Membrane currents were recorded in dissociated fiber cells using the whole cell patch clamp technique. A collagen-coated, glass bottom tissue culture dish (MatTek, Ashland, MA) was used as the recording chamber. Only fiber cells that appeared to be healthy based on morphologic criteria and tightly adherent to the bottom of the recording chamber were used for experiments. A computer-controlled patch clamp amplifier (MultiClamp 700A, Molecular Devices, Sunnyvale, CA) was used to control membrane potential and measure membrane current. The resistance of the patch pipettes was 2 to 6 mΩ when filled with standard internal solution. The internal solution contained (in mM): 150 CsCl, 10 EGTA, 0.5 CaCl2, 3 MgATP, 2 Na2ATP, 10 HEPES-Na, pH 7.4, osmolarity 310 to 320 mOsm. The standard extracellular solution was divalent cation-free NaGluconate Ringer's which contained (in mM): 150 NaGluconate, 4.7 KCl, 5 glucose, 5 HEPES, pH 7.4, osmolarity 310 to 320 mOsm. The osmolarity was measured using a vapor pressure osmometer (Wescor, Logan, UT). The patch pipette was positioned on the cell with a piezoelectric micromanipulator (Burleigh PCS-5000; Exfo Life Sciences, Mississauga, Ontario, Canada). Pulse generation and data acquisition were performed using a PC computer equipped with commercial software (PCLAMP 9.2; Molecular Devices) and an acquisition system (Digidata 1320A; Molecular Devices). The cell was focally perfused with drugs using a millimanifold applicator (ALA Scientific, Farmingdale, NY) whose tip was brought near and pointed at the cell of study using a manipulator. Using this system, solutions flowing over the cell could be changed within a few seconds. The bath was grounded via a 1 mm diameter silver wire electrode mounted in a pipette tip filled with 3M KCl agar. Images of fiber cells were acquired via a cooled CCD camera (Coolsnap ES2, Photometrics; Roper Scientific, Tucson, AZ) driven by an imaging program (Nikon Elements; Nikon Instruments, Melville, NY). All the experiments were conducted at room temperature (21–24°C). Data were analyzed using three different programs (PCLAMP 9.2 [Molecular Devices], SigmaPlot 11 [Systat Software, Chicago, IL], and OriginPro 8 [OriginLab, Northhampton, MA]).

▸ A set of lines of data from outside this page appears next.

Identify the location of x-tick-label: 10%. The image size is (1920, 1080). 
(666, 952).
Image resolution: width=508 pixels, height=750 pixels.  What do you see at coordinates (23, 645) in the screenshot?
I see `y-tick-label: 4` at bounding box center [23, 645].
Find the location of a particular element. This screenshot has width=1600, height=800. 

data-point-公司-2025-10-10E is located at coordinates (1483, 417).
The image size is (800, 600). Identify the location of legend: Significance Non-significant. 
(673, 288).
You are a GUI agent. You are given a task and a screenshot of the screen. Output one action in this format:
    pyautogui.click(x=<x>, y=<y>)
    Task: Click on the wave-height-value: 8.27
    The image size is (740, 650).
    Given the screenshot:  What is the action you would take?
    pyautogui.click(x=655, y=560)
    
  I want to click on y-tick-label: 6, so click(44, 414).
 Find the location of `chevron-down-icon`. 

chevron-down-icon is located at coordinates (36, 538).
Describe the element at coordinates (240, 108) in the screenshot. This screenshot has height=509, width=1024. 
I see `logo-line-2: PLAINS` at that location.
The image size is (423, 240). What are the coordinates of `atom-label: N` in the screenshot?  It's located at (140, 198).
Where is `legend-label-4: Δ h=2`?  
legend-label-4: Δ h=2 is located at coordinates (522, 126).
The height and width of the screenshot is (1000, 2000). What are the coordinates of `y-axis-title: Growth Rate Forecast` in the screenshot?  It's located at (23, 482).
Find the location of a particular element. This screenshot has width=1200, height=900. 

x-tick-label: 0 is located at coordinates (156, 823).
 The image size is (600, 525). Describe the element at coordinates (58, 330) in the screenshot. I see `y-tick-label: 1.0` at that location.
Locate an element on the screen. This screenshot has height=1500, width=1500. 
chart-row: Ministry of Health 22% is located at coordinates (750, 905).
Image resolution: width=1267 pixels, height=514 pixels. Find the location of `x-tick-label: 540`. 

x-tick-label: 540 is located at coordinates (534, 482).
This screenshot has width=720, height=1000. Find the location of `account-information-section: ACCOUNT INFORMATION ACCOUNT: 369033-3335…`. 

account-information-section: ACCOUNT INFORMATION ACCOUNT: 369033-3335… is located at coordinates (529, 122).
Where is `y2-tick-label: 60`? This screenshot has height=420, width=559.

All the membrane potentials in the graphs were corrected for liquid-junction potentials after the experiment using the “junction potential calculator” interface (Clampex version 9.2; Molecular Devices). The voltage clamp protocols were not corrected for the liquid junction potential. They represent the command potentials that were applied to the patch pipette.
Instantaneous I–V curves were determined by measuring the isochronal tail currents. Ionic currents were evoked by pulsing from a holding potential of −60 mV to +80 mV for 1.5 seconds and then hyperpolarizing to different test potentials. Tail current amplitudes were determined at isochronal points ranging from 4 to 10 ms after repolarization. The exact time at which the tail current amplitude was measured depended on the time required for the capacitive transient to decay to a value close to zero.